Enquanto isso, na sua cidade natal de Bras, no Piemonte italiano, Petrini olhou à volta e viu uma região em depressão.  Cortumes desertos pipocavam por toda a cidade. As fazendas no entorno iam mais ou menos,nada da atividade constante que imaginamos nas fazendas dos camponeses, nem a eficiência mecanizada da agricultura moderna.  Petrini se perguntou o que fazer para reviver aquela área e a resposta foi “comida”.  Ou mais precisamente – A estratégia do Terroir francês.

A estratégia do terroir francês havia sido desenvolvida entre 1860 e 1930. A primeira sacudida da indústria do vinho francês para encorajar o turismo culinário. Nos 1860 a indústria francesa do vinho, a segunda indústria de exportação na França teve um problema terrível.  Guerras com a Inglaterra, mildio, philoxera e competição de vinhos baratos algerianos, haviam reduzido o mercado dos grandes exportadores de vinho.  Eles salvaram suas plantações, mobilizando os cientistas franceses famosos. Depois de muitas estratégias falidas, alcançaram o consenso que a esperança era  enxertar vinhas francesas nas vinhas rudes e fortes americanas. A indústria estava salva.

Mas será que os amantes do vinho chegariam à conclusão que não havia nada de especial no vinho francês se fosse  tirado de uvas comuns americanas?  Com esse perigo ameaçando o mercado da uva francesa, os vinhateiros chegaram à conclusão  que não eram as vinhas que faziam o vinho francês tão bom. Era o terroir.  Terroir, definido primeiramente como a terra, logo se transformou no entorno local no qual o vinho era produzido.  Com a ajuda do governo francês, estabeleceram o sistema de appelation controlée, branding seus vinhos de acordo com seu país de origem.

Não muitos anos depois, os ricos parisienses começaram  a andar de carro pelas estradas nos seus Renaults e Citroens.  Era natural de que depois de se cansarem de ver castelos medievais e catedrais góticas, procurassem beber. Os empresários vislumbraram outro nicho de mercado e rapidamente pousaram  restaurantes ao longo das maiores rotas turísticas. Lá, criaram cozinhas regionais francesas tweaking os pratos da cozinha burguesa para satisfazer o gosto dos parisienses. O príncipe dos gastrônomos, o crítico francês Maurice Saillant, vulgo Curnonsky, começou a publicar o livro amarelo da comida das províncias francesas.  A fábrica de Pneus Michelin começou a dar estrelas para os restaurantes. Agora os turistas poderiam juntar a comida com arquitetura e paisagem. Experimentavam a comida descrita como o ápice de centenas de anos de refinamento de produtos únicos de camponeses próximos ao terroir e ao ambiente.

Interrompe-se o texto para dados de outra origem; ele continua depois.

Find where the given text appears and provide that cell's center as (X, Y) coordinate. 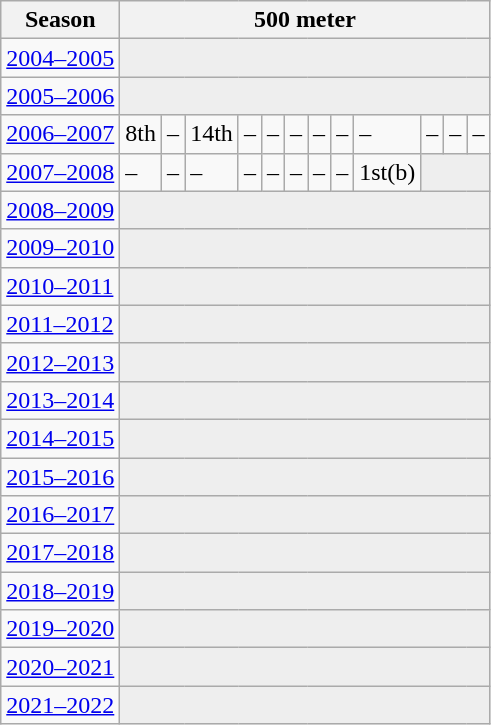
2021–2022 (60, 705)
2006–2007 (60, 134)
2012–2013 (60, 362)
500 meter (305, 20)
2008–2009 (60, 210)
2013–2014 (60, 400)
2014–2015 (60, 438)
2011–2012 (60, 324)
1st(b) (388, 172)
2005–2006 (60, 96)
2010–2011 (60, 286)
2016–2017 (60, 515)
2020–2021 (60, 667)
Season (60, 20)
2007–2008 (60, 172)
8th (141, 134)
2018–2019 (60, 591)
14th (212, 134)
2009–2010 (60, 248)
2019–2020 (60, 629)
2004–2005 (60, 58)
2017–2018 (60, 553)
2015–2016 (60, 477)
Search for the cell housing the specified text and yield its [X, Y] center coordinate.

Como história não fazia sentido. Mas, a estratégia do terroir foi um golpe brilhante de marketing que satisfez os desejos modernos de um passado romantizado ao fazer propaganda da tradição e ao mesmo tempo explorando métodos modernos de produção e distribuição. Ao proclamar que certas comidas ou refeições estavam totalmente ligadas, enroscadas mesmo a lugares particulares e à histórias míticas, os promotores criaram o conceito de escassez desses produtos e elevaram seus preços. Gourmets urbanos ricos e futuros gourmets compravam todos os produtos ou iam para o interior aproveitar a fartura daquele ingrediente. A estratégia fez maravilhas para os grandes vinhateiros, restaurantes e produtores que conseguiam dar uma levantada nos seus produtos para que fossem aceitos por consumidores ricos e sofisticados com paladares urbanos.  É bom notar, no entanto, que muito eficiente para as necessidades dos turistas e donos de restaurantes, a estratégia dos terroirs não fez nada para o bem estar dos camponeses. Avançando no século 20, eles , assim como os camponeses italianos continuaram com uma dieta pobre e  que não tinha nada a ver com a comida servida a turistas culinários. Ao contrário, era uma sucessão de sopas de vegetais muito ralas e o pão dos mais rudes. A não ser depois que as terras passaram a servir à modernização em larga escala e distribuição eficiente associadas ao Modernismo Culinário é que os preços baixaram,  os camponeses puderam comer pão branco e carne e a dieta tornou-se mais rica.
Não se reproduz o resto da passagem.